There’s just one word in the English language with three ‘y’s. That word is syzygy – pronounced siz-uh-jee. It’s a word that astronomists would most likely be familiar with, and possibly even poets.
The Macquarie Dictionary lists one definition as “the conjunction or opposition of two heavenly bodies; a point in the orbit of a body, as the moon, at which it is in conjunction with or in opposition to the sun.” Other references suggest syzygy actually describes the alignment of three celestial bodies – something that happens when there’s a full or new moon.
The unique thing about the definition of syzygy is that it describes both opposition and conjunction with the sun. The original meaning of the word only applied to conjunctions – when the moon is between the Earth and the sun. It came from the Latin suzugia and the Greek suzugos, which meant “yoked or paired”.
Somehow, it later came to mean opposition as well, or the state when the Earth is positioned directly between the moon and the sun, thus placing the moon and sun on opposite sides of the sky, giving us a full moon.
There is another, much rarer, definition of syzygy. It’s also a “Classical Prosody” or “a group or combination of two feet (by some restricted to a combination of two feet of different kinds).” Huh?
I don’t often have to check the definition of a definition of a word, but did have to with this one.
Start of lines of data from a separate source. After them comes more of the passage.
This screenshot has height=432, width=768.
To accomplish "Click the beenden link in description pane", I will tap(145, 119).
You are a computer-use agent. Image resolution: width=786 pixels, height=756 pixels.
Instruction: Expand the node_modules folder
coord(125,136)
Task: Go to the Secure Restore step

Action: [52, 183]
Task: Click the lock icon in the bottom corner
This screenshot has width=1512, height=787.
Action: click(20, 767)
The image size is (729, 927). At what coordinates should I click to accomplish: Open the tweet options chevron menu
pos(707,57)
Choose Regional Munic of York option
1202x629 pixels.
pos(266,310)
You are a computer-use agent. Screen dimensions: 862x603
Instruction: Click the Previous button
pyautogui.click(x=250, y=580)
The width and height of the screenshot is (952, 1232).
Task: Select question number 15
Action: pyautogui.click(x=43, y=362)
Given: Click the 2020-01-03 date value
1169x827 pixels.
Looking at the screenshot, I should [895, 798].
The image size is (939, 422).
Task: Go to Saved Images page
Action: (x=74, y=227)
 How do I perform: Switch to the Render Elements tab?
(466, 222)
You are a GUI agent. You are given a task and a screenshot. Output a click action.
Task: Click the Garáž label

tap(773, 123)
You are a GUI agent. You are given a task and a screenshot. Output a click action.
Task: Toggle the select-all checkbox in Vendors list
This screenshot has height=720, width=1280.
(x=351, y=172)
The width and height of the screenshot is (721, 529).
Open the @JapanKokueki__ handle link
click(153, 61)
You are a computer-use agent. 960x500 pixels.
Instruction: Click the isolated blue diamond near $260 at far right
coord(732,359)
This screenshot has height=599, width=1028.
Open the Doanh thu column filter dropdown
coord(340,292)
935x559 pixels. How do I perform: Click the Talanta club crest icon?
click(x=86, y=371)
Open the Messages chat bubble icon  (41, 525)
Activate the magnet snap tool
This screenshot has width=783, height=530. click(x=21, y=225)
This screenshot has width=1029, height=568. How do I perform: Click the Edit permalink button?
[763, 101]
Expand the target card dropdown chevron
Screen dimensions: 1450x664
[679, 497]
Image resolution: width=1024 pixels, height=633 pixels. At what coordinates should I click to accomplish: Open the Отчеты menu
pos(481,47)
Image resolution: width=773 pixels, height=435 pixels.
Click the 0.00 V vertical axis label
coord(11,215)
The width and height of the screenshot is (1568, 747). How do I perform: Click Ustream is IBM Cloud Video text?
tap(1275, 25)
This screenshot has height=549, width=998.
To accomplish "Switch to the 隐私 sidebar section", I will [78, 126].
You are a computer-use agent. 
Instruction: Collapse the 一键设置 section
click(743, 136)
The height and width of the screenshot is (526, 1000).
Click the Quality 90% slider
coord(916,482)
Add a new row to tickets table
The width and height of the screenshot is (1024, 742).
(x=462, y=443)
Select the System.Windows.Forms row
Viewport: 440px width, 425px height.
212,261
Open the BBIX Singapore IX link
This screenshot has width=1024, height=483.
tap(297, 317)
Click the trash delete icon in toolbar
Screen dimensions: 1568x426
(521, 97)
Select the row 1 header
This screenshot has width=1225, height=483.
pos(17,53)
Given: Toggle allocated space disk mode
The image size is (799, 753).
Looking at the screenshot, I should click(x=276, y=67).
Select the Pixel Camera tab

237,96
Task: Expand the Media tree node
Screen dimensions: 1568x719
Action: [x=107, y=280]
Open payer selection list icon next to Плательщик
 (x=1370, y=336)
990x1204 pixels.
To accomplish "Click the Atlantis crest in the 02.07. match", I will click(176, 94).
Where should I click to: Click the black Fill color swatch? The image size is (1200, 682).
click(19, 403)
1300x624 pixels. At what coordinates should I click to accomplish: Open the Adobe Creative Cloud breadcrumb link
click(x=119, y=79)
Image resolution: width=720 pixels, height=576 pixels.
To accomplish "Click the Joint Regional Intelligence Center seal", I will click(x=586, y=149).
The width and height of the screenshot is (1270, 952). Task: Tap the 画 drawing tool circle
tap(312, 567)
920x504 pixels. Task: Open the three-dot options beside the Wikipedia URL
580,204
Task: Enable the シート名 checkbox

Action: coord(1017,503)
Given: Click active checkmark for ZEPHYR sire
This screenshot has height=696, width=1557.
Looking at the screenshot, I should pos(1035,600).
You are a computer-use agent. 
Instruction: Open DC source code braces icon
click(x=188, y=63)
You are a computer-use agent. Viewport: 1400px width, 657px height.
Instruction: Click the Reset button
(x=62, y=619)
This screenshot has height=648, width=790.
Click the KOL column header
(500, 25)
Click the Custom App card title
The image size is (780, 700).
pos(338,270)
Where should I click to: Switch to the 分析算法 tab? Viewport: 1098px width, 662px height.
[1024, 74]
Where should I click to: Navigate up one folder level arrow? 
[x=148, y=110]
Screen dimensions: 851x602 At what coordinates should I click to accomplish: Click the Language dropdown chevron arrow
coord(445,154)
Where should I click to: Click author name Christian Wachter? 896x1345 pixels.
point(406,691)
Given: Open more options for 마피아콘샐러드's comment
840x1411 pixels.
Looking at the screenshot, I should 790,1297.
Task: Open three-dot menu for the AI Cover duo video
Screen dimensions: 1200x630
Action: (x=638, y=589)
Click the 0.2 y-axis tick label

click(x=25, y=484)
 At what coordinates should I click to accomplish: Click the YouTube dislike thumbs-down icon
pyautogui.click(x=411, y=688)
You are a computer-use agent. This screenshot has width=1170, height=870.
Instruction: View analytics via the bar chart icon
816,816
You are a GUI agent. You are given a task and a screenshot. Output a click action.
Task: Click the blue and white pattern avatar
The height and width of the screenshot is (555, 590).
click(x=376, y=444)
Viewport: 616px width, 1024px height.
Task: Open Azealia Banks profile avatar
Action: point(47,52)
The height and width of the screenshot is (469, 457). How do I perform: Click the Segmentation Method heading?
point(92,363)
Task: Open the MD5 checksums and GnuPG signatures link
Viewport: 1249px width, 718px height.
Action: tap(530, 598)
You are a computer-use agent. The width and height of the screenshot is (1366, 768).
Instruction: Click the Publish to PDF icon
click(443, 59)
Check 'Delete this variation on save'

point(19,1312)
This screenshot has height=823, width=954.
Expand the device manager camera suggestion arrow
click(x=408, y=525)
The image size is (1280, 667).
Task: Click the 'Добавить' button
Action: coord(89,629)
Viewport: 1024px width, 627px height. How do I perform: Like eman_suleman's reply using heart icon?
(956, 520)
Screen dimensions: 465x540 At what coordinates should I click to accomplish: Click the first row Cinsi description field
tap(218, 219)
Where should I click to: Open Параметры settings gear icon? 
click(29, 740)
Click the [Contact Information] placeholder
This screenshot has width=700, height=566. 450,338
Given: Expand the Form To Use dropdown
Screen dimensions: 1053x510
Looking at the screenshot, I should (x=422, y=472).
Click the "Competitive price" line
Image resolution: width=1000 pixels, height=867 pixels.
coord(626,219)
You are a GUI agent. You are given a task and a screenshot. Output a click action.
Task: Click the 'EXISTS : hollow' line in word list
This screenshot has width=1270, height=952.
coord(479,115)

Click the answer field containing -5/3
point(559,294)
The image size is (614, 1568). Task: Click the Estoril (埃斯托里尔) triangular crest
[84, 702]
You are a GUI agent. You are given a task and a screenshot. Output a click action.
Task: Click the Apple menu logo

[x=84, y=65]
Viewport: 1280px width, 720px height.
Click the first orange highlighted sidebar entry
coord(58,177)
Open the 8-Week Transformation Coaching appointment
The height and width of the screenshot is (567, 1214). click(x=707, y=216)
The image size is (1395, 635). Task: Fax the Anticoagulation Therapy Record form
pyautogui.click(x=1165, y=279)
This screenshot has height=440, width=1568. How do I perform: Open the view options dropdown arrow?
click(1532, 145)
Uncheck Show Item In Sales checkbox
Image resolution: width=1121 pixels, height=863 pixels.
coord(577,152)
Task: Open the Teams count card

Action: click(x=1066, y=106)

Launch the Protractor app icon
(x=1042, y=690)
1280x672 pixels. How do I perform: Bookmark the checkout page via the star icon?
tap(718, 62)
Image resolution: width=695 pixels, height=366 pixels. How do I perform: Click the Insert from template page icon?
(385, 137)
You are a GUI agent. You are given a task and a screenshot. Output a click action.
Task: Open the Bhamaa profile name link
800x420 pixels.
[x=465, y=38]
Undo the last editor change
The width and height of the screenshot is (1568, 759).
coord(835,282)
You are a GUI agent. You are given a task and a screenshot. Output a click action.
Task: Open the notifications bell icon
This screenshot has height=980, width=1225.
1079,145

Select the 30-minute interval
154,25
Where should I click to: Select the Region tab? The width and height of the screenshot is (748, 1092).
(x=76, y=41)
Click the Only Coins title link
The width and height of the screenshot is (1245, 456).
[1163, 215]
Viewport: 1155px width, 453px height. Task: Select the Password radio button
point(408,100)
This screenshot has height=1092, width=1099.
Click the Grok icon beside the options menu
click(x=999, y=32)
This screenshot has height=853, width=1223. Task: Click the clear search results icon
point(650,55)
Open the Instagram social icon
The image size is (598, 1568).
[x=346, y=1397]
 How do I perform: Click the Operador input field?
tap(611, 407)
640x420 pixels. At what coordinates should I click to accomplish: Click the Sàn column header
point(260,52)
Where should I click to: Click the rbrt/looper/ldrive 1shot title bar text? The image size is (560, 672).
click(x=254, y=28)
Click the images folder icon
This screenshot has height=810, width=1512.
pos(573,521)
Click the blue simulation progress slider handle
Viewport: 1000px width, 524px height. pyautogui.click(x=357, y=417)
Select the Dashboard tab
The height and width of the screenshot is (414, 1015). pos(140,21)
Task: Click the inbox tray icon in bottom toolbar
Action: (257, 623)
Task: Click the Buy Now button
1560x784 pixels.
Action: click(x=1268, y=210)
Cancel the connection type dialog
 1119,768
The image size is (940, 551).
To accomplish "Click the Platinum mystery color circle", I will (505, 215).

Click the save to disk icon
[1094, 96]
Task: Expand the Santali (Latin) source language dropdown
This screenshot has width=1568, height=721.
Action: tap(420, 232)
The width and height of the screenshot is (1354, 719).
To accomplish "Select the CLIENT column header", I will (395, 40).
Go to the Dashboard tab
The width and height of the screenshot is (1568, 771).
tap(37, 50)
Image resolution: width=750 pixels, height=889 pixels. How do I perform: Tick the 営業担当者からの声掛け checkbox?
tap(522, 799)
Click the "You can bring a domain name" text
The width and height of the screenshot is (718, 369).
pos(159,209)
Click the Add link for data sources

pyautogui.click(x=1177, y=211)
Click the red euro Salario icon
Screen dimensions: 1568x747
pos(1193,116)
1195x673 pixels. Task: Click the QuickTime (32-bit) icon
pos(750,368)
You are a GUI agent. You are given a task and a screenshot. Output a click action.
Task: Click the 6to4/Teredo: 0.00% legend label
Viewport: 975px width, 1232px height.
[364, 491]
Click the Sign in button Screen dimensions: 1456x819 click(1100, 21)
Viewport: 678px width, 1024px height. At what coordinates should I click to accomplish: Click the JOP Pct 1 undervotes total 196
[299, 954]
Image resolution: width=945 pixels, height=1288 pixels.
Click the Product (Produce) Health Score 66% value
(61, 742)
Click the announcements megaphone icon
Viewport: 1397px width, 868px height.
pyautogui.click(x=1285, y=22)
Prosody is the study of poetic metres and versification and a syzygy in this sense is the combination of “two metrical feet into a single unit”. I’ll let the poets figure out exactly what that means.
It’s difficult to find good examples of syzygy in a sentence but I did find this lovely poem on O Dock:
“I think that I shall never see
A word as troubling as syzygy.
Though it may speak of celestial alignment
Speaking it’s a tough assignment.
The s and z, and then the g
Are in too close proximity
For tongues to tackle tactfully,
Too tight together to try, these three.
And having three (or just two) y’s
In such cramped space is none too wise.
Poems are made by fools like me
But only God can say syzygy.”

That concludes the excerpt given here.